• THE DATA

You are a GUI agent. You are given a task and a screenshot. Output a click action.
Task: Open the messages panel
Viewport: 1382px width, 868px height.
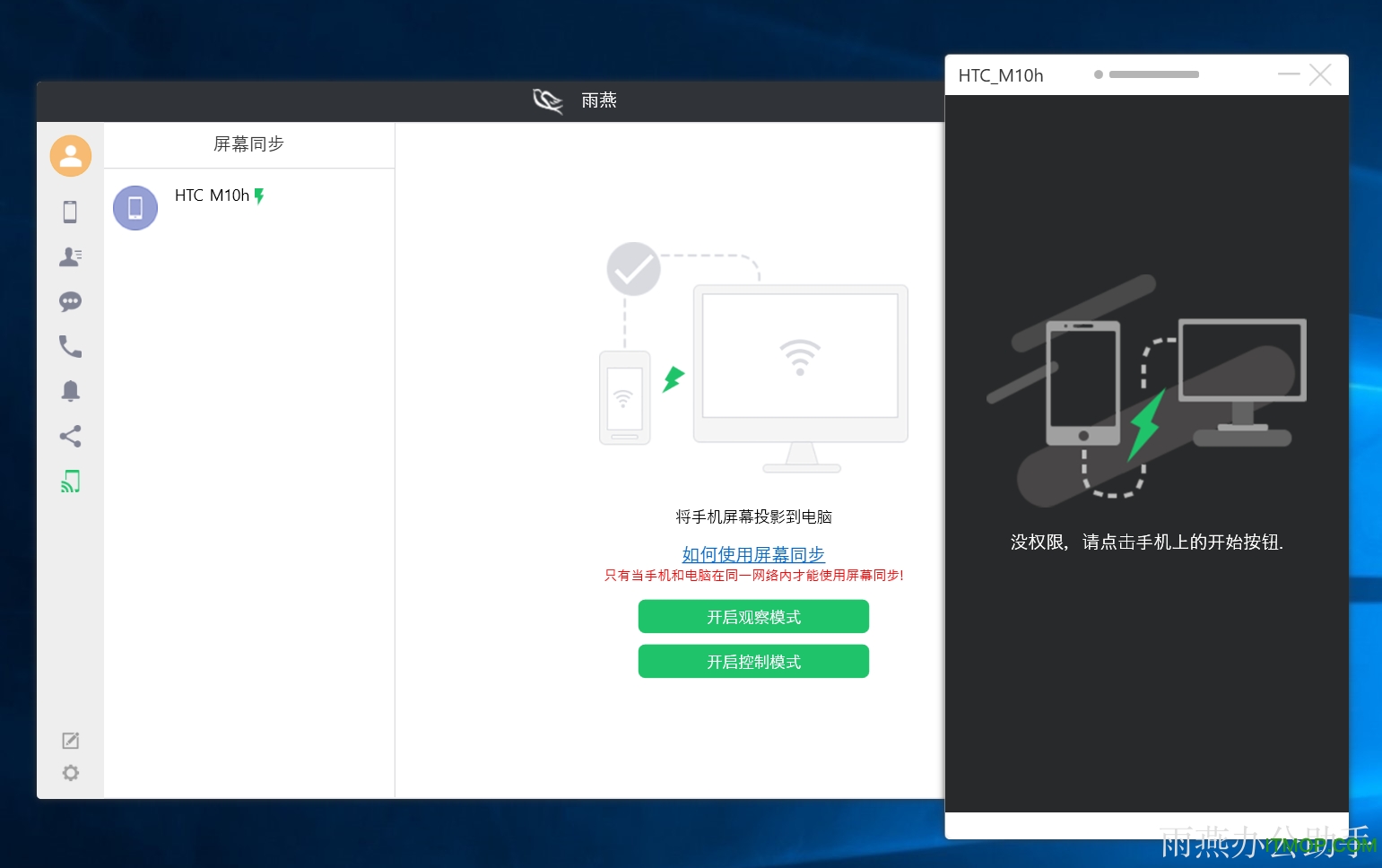pyautogui.click(x=70, y=301)
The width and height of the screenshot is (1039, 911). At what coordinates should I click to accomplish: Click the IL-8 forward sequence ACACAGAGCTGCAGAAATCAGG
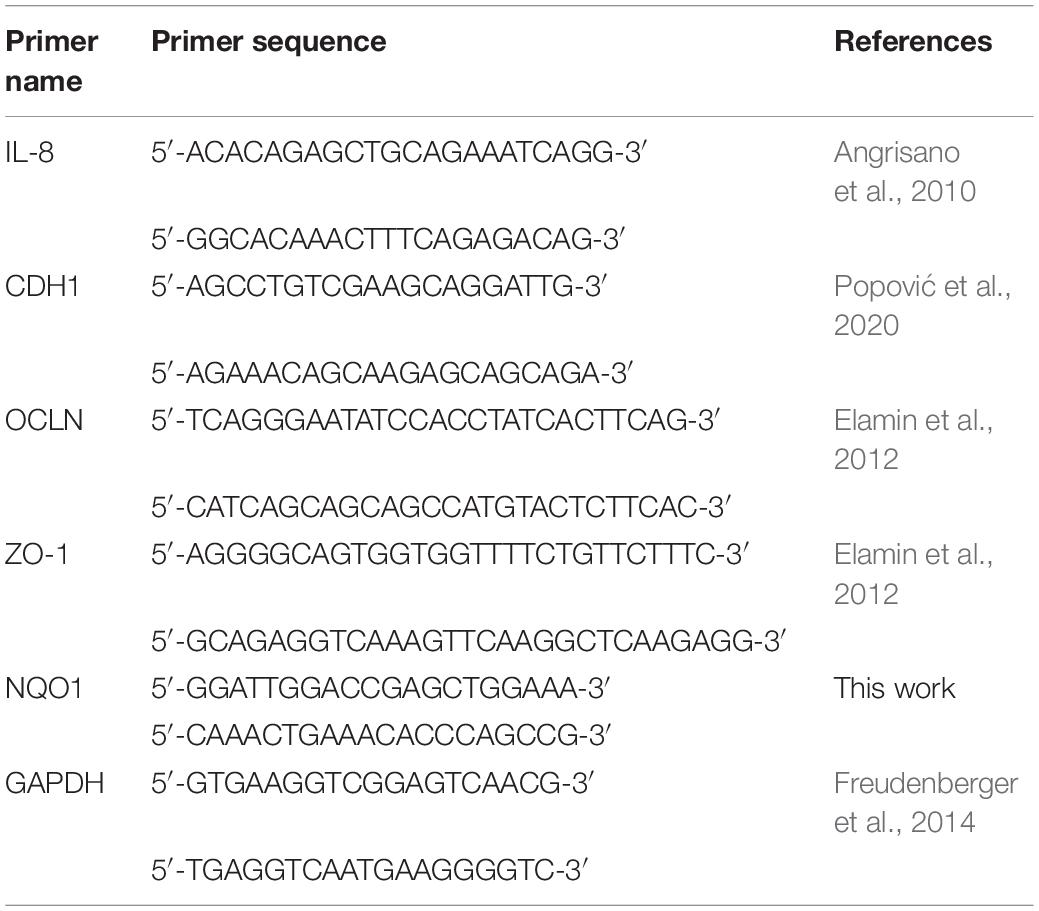[x=399, y=152]
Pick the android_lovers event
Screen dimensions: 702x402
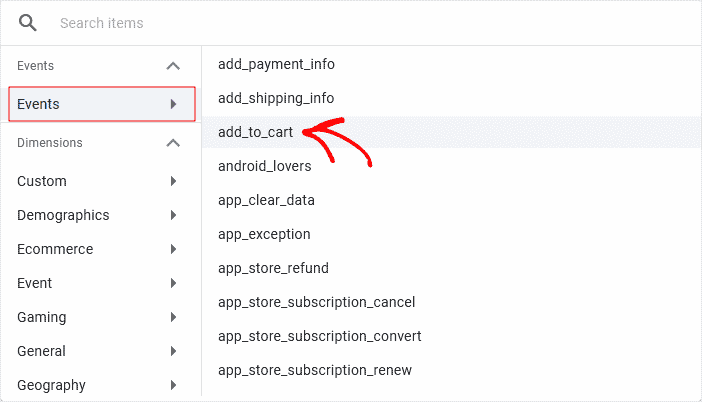click(x=265, y=166)

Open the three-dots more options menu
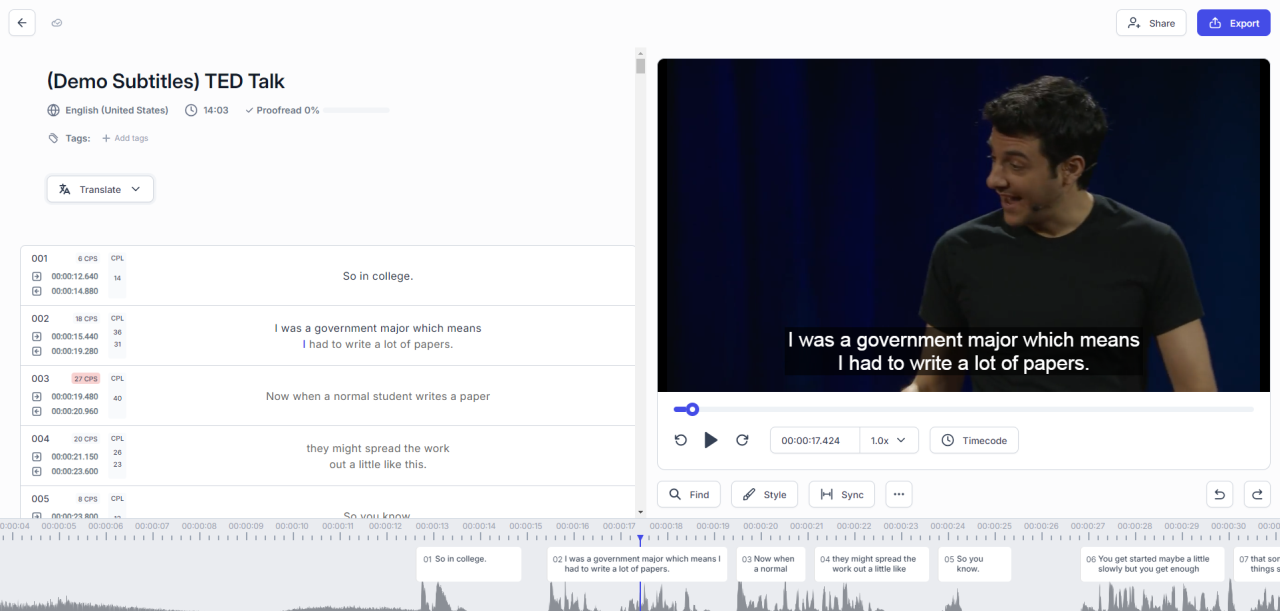899,494
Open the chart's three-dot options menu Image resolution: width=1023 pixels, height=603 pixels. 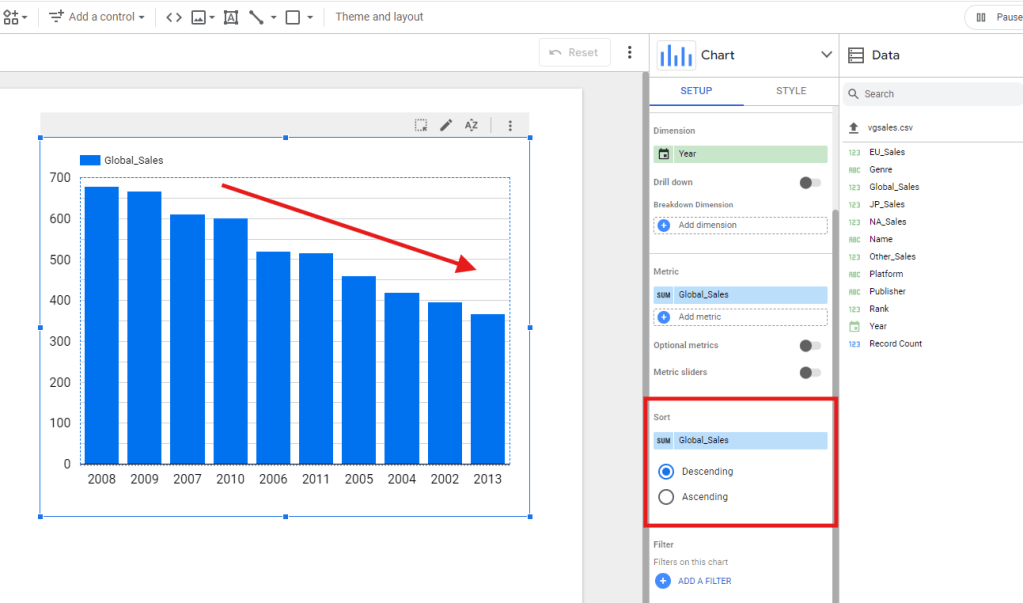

• WORK INSTRUCTION
Copy out the entries verbatim, but skip every picture.

• ANSWER SECTION
You are a GUI agent. You are given a task and a screenshot. Output a click action.
Task: Open the messages panel
Viewport: 1382px width, 868px height.
pyautogui.click(x=70, y=301)
The width and height of the screenshot is (1039, 911). At what coordinates should I click to accomplish: Click the IL-8 forward sequence ACACAGAGCTGCAGAAATCAGG
[x=399, y=152]
Pick the android_lovers event
Screen dimensions: 702x402
click(x=265, y=166)

Open the three-dots more options menu
899,494
Open the chart's three-dot options menu Image resolution: width=1023 pixels, height=603 pixels. 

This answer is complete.